C8orf48 is a protein that in humans is encoded by the C8orf48 gene. C8orf48 is a nuclear protein specifically predicted to be located in the nuclear lamina.  C8orf48 has been found to interact with proteins that are involved in the regulation of various cellular responses like gene expression, protein secretion, cell proliferation, and inflammatory responses. This protein has been linked to breast cancer and papillary thyroid carcinoma.

Gene 
C8orf48 is located on chromosome 8 (8p22) and spans from 13,566,843 to 13,568,288 on the positive strand. C8orf48 has an exon count of 1 and no introns. This protein does not have any isoforms nor exhibit any alternative splicing.

Protein 
The protein C8orf48 is 319 amino acids in length. The molecular weight of this protein is 36.9 kDa and the isoelectric point is 8.86. The C8orf48 protein is predicted to be a nuclear protein particularly located in the nuclear lamina. This protein does not possess any signal peptides or transmembrane domains. This protein has also been found to be fairly abundant in humans.

Structure 

C8orf48 protein has two predicted nuclear localization signals one spanning from 135-149 amino acids and the other from 204-221. The secondary structure of C8orf48 protein is composed of primarily alpha-helices and coiled coils. The structure is composed of very little beta sheets, a total of three areas demonstrate possible beta sheet structure.
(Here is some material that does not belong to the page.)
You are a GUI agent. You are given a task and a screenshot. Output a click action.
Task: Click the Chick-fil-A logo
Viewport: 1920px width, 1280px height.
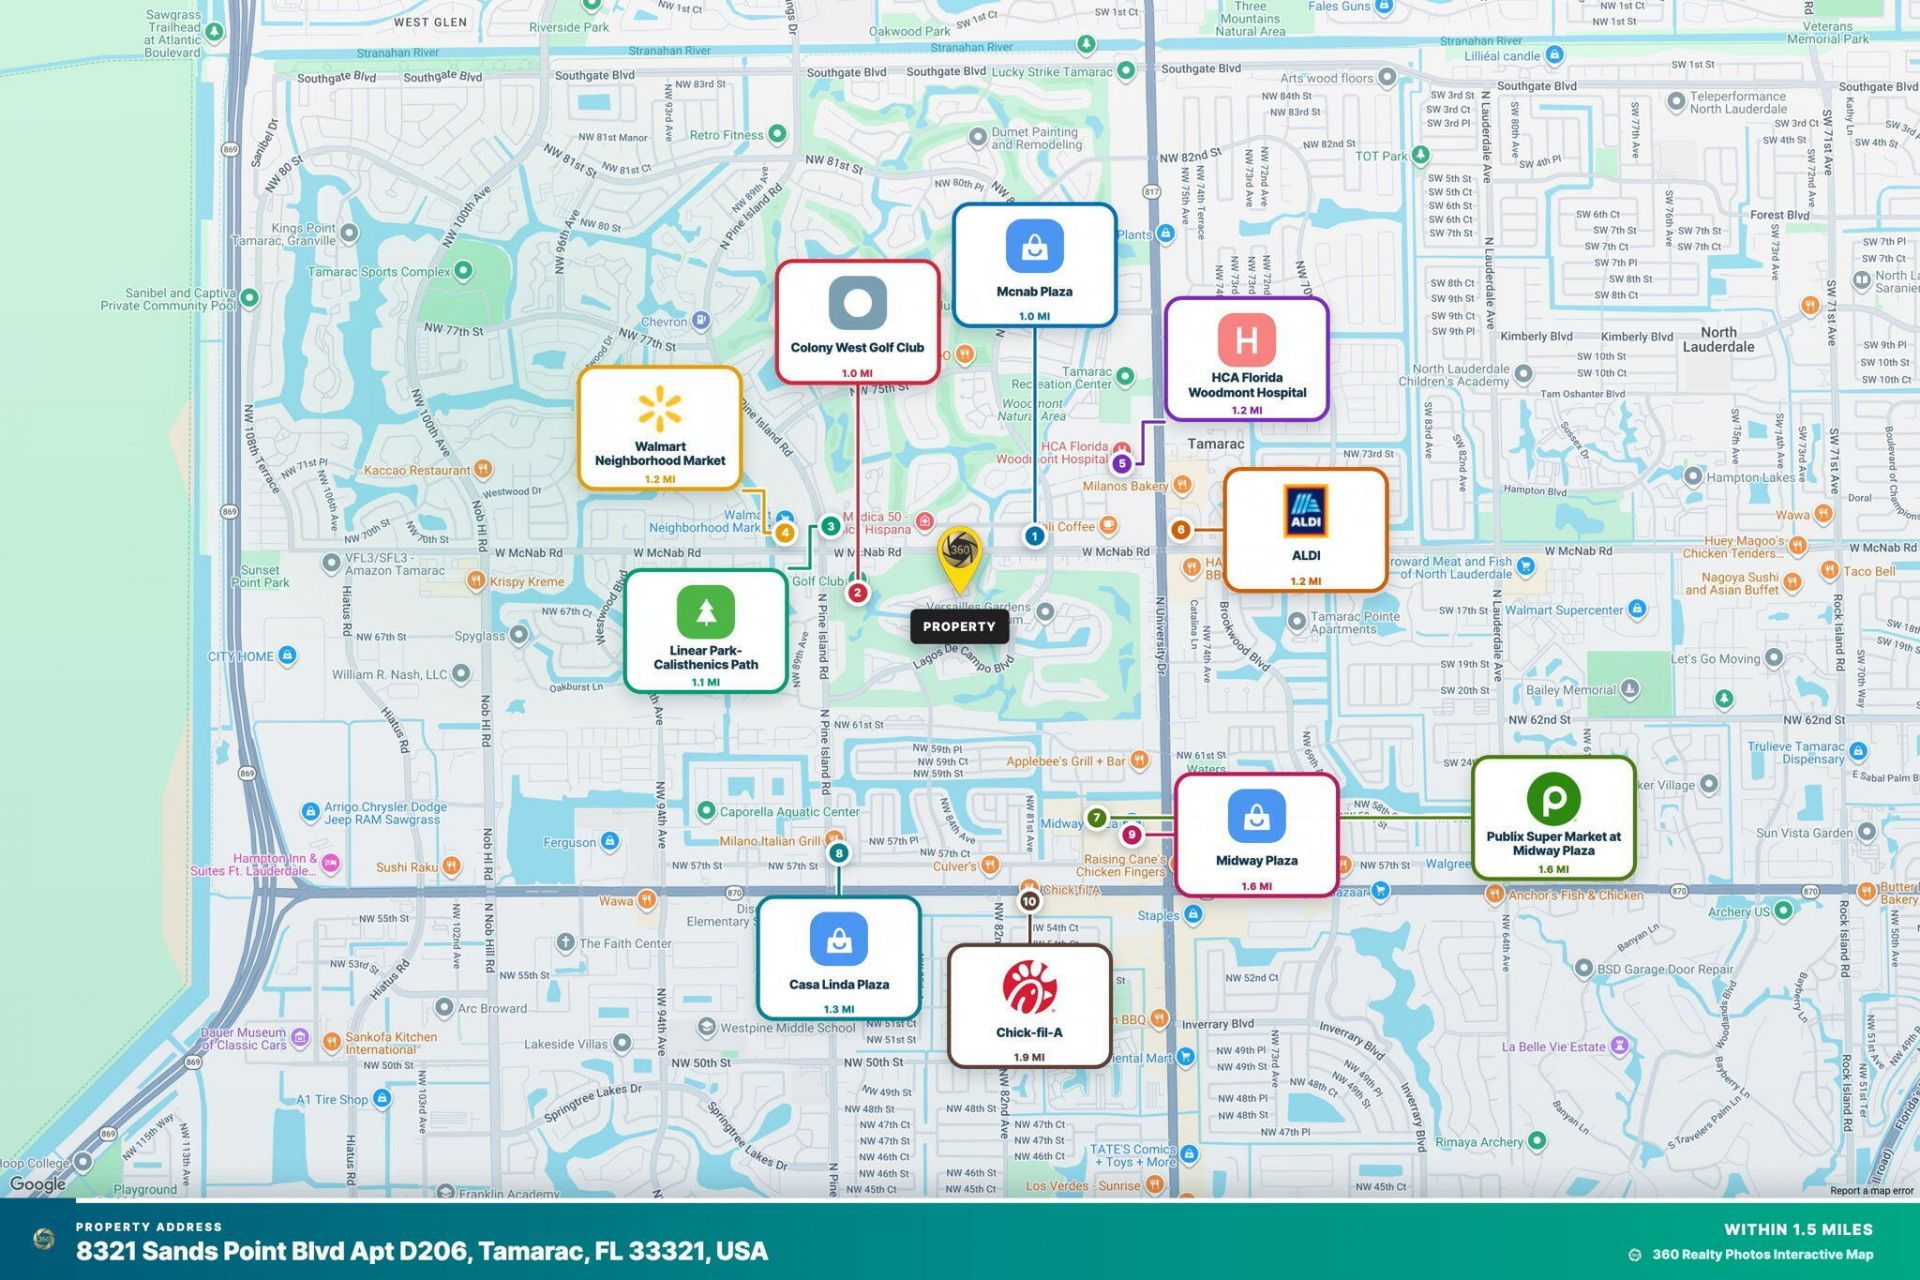1029,987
The Tertiary structure of C8orf48 was obtained from the iTASSER program.

Post-translational modifications 
C8orf48 has various predicted post-translational modifications. These post-translational modifications include O-glycosylation, Glycation, N-linked glycosylation, Phosphorylation Sites, Yin-Yang sites, sumoylation, and SUMO interactions.

Subcellular localization 
PSORT II results determined that the protein C8orf48 does not have a signalPeptide as well as no transmembrane domains. The prediction is that C8orf48 is most likely nuclear and potentially cytoplasmic. When comparing orthologs of C8orf48 we see very similar results, the protein is predicted to be localized in the nucleus predominantly and secondly predicted to be localized in the cytoplasm. Further sub-cellular localization analysis was done through the use of CELLO. These results also support the notion that C8orf48 is localized in the nucleus.

Homology 
C8orf48 is conserved in mammals, amphibians, reptiles, aves, and fish. C8orf48 orthologs were unable to be found in bacteria, archea, plants, and fungi. There were no human paralogs found of C8orf48. Certain portions of the DUF 4606 domain is highly conserved in the orthologs.

Expression 
This gene has been found to be overly expressed in the tissues of the testis and colon muscle, as well as expressed in 76 developmental stages. C8orf48 has been found to be expressed most often in the bladder, bone, heart, larynx, testis, and thyroid. In regards to the developmental stages, C8orf48 was most often found in the embroid body.

GEO profiles 

In a study regarding multiple myeloma bone marrow mesenchymal stromal cells shows that the expression of C8orf48 is lower in the disease state cells in comparison to healthy cells.  the opposite is demonstrated in the GeoProfile regarding Endometriosis, in this study, it was found that C8orf48 levels are higher in the disease state than in the healthy state. Other studies demonstrate differential expression of Papillary Thyroid cancer and Estrogen Receptor alpha-silenced MCF7 breast cancer cells. In control samples the levels of C8orf48 were lower than that of those with the Estrogen receptor knockdown.

Regulation of expression 

The transcription factors that act on C8orf48 are presented in Table 1. The majority of the transcription factors are involved in cell growth, proliferation, or regulation of cell migration. This implies that C8orf48 may play a role in the cell cycle. A few of the transcription factors presented themselves more than once, on both the positive and negative strand. These transcription factors include MAX binding protein and Estrogen-related receptor alpha (secondary DNA binding preference) both of which are involved in cell growth.

Protein interactions 
The proteins that interact with C8orf48 include Deleted In Liver Cancer 1 Protein (DLC1), MyoD Family Inhibitor (MDFI), Zinc Finger Protein 14 (ZNF14), and Sacroglycan Zeta (SGCZ). All of these protein interactions were found experimentally via a two-hybrid pooling approach, two-hybrid array, or two-hybrid screen.

Clinical significance 
C8orf48 has been found in studies regarding various types of carcinoma. Different C8orf48 expression levels have been found in Papillary Thyroid cancer and Estrogen Receptor alpha-silenced MCF7 breast cancer cells.